"My Interactive Sessions" page times out if pbs is slow

Hi,
I’m running openondemand against a reasonably large cluster (3000 nodes) and every now and then, the PBS scheduler gets really busy and takes up to a minute or two to respond. When this happens, the “My Interactive Sessions” page will time out and fail to load, which understandably upsets our users.

To (possibly) complicate matters, we are using the cluster head nodes as a submit_host so there’s ssh in the middle as well.

Is there any way of decoupling the sessions page from the performance of the scheduler, so that it can at least load, even if it doesn’t show up-to-date information?

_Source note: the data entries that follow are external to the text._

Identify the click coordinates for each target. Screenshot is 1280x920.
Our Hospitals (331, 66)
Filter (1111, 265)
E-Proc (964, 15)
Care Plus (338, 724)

(Worst case I’m thinking it might be possible to write a wrapper around the PBS commands that just aborts if the command takes more than a few seconds to run, but I’d like to know if there’s something better I could do).

Cheers

David

Hello and thanks for posting.

Without getting too deep into changing how the view renders depending on the scheduler, have you looked at the bin_overrides for the PBS scheduler?
https://osc.github.io/ood-documentation/latest/installation/resource-manager/pbspro.html

I’m not sure if that would give you the ability to abort or not using commands to the PBS scheduler, but it does allow you to have wrappers for the submission. Would this help give you what you need to check those lag times and abort if needed?

This topic was automatically closed 180 days after the last reply. New replies are no longer allowed.